Pelaku Kuliner di Umbul Senjoyo Keluhkan Sepi Pengunjung, Setiap Hari Terus Merugi, Dedy: ‘Gencarnya Bantuan Cuma Melihat di Berita, Saya Tak Pernah Dapat’
![]() |
Dedy, salah satu pedagang di Wisata Umbul Senjoyo. |
Laporan: Tedy Mulyawan
Editor: Wahyu Widodo
UNGARAN,harian7.com – Sejak bulan Maret tahun 2020 Corona atau Covid-19 melanda di Indonesia, dan pada 2 Maret 2020 Pemerintah Indonesia mengumumkan kasus pertama pasien terinfeksi virus tersebut.
Kemunculan virus Corona tersebut tentunya menjadi pukulan berat bagi perekonomian Indonesia. Seluruh sektor usaha.Tak terkecuali usaha mikro, kecil, dan menengah (UMKM) ikut terkena imbas.
Selain itu, juga menyebabkan pertumbuhan ekonomi terpuruk pada titik nadir. Para pelaku ekonomi baik di pusat maupun di daerah mengeluh karena usahanya kolaps. Tak terkecuali para pelaku ekonomi usaha mikro dan kecil yang bergerak di produk kuliner.
Seperti yang dialami para pelaku usaha Kuliner di Kawasan Wisata Umbul Senjoyo, Kecamatan Tengaran Kabupaten Semarang.

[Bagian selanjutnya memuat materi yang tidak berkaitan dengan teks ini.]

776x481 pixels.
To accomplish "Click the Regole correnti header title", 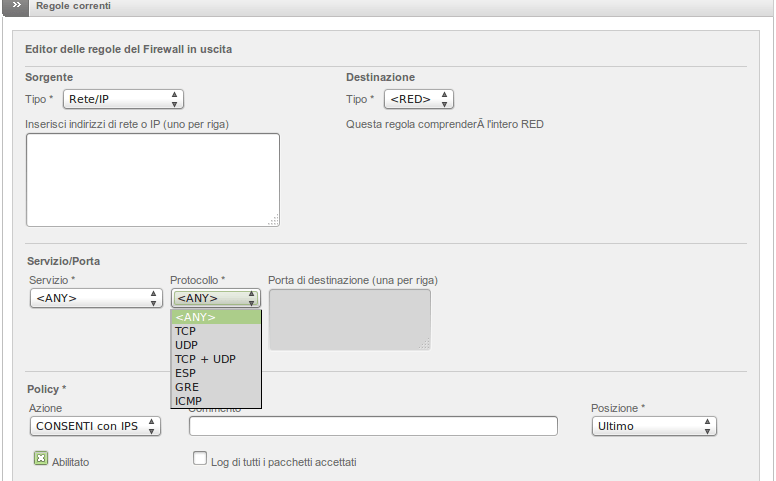I will [x=73, y=6].
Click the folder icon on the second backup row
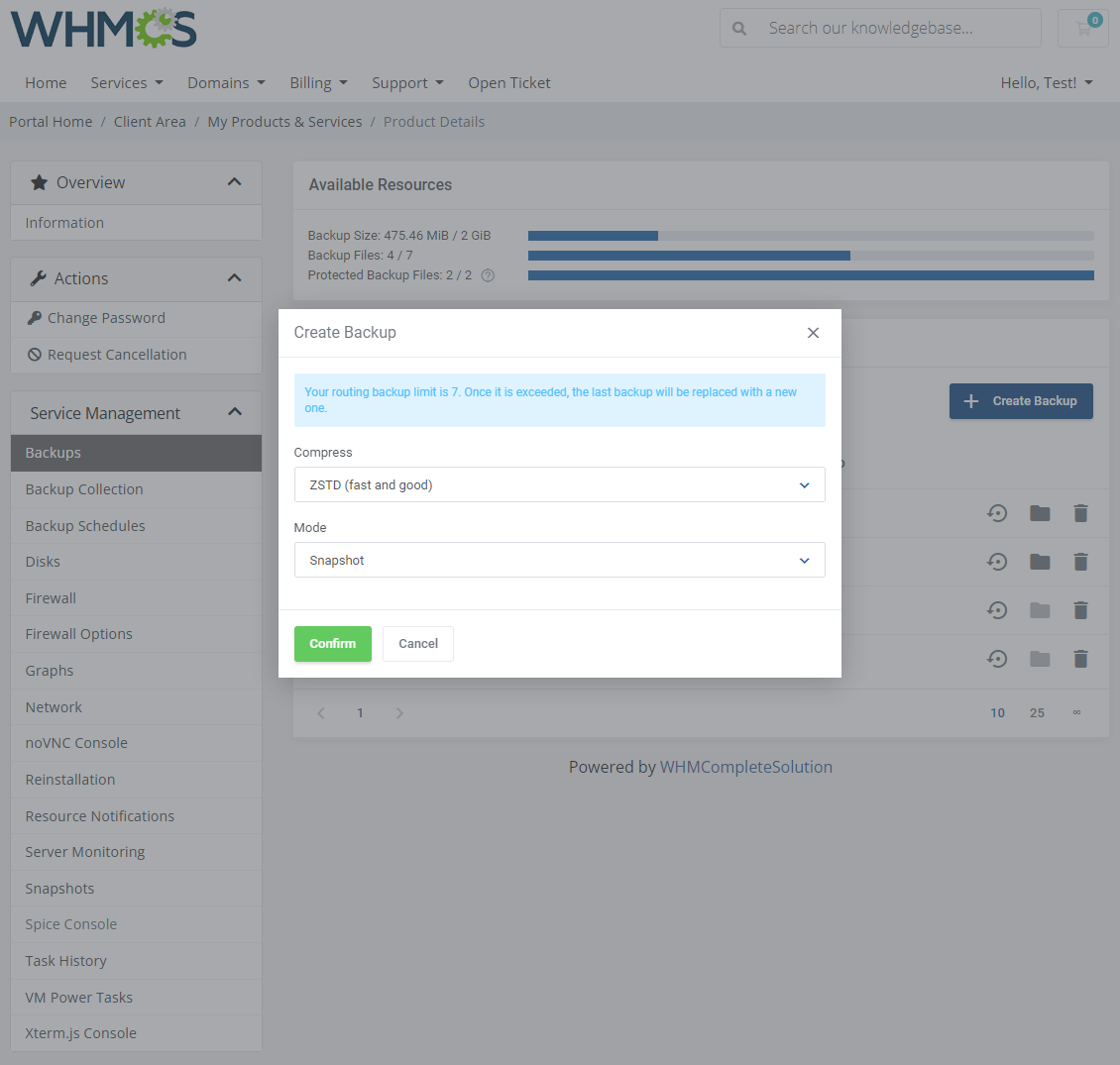Screen dimensions: 1120x1065 (x=1039, y=562)
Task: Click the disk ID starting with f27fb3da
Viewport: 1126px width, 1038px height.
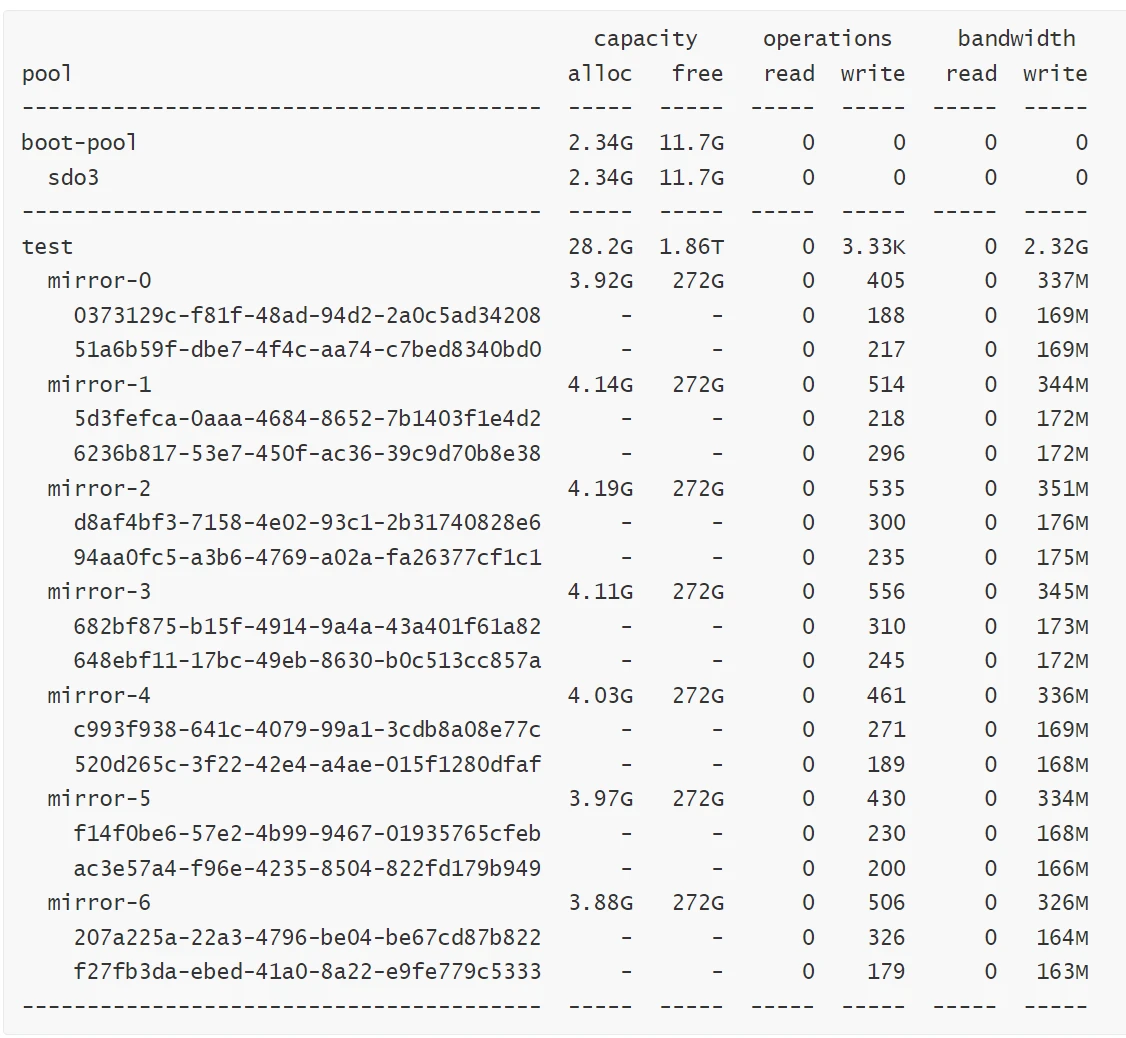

Salah satu pelaku usaha rumah makan Lesehan Umbul Senjoyo di wilayah Umbul Senjoyo, Yuni (48) warga Dusun Krajan RT5 RW 2 Desa Bener Kecamatan Tengaran Kabupaten Semarang, mengakui pendapatannya selama pandemi Covid – 19 sangat menurun drastis. Sehingga saat ini kondisinya semakin terpuruk, pasalnya cicilan di bank terus berjalan.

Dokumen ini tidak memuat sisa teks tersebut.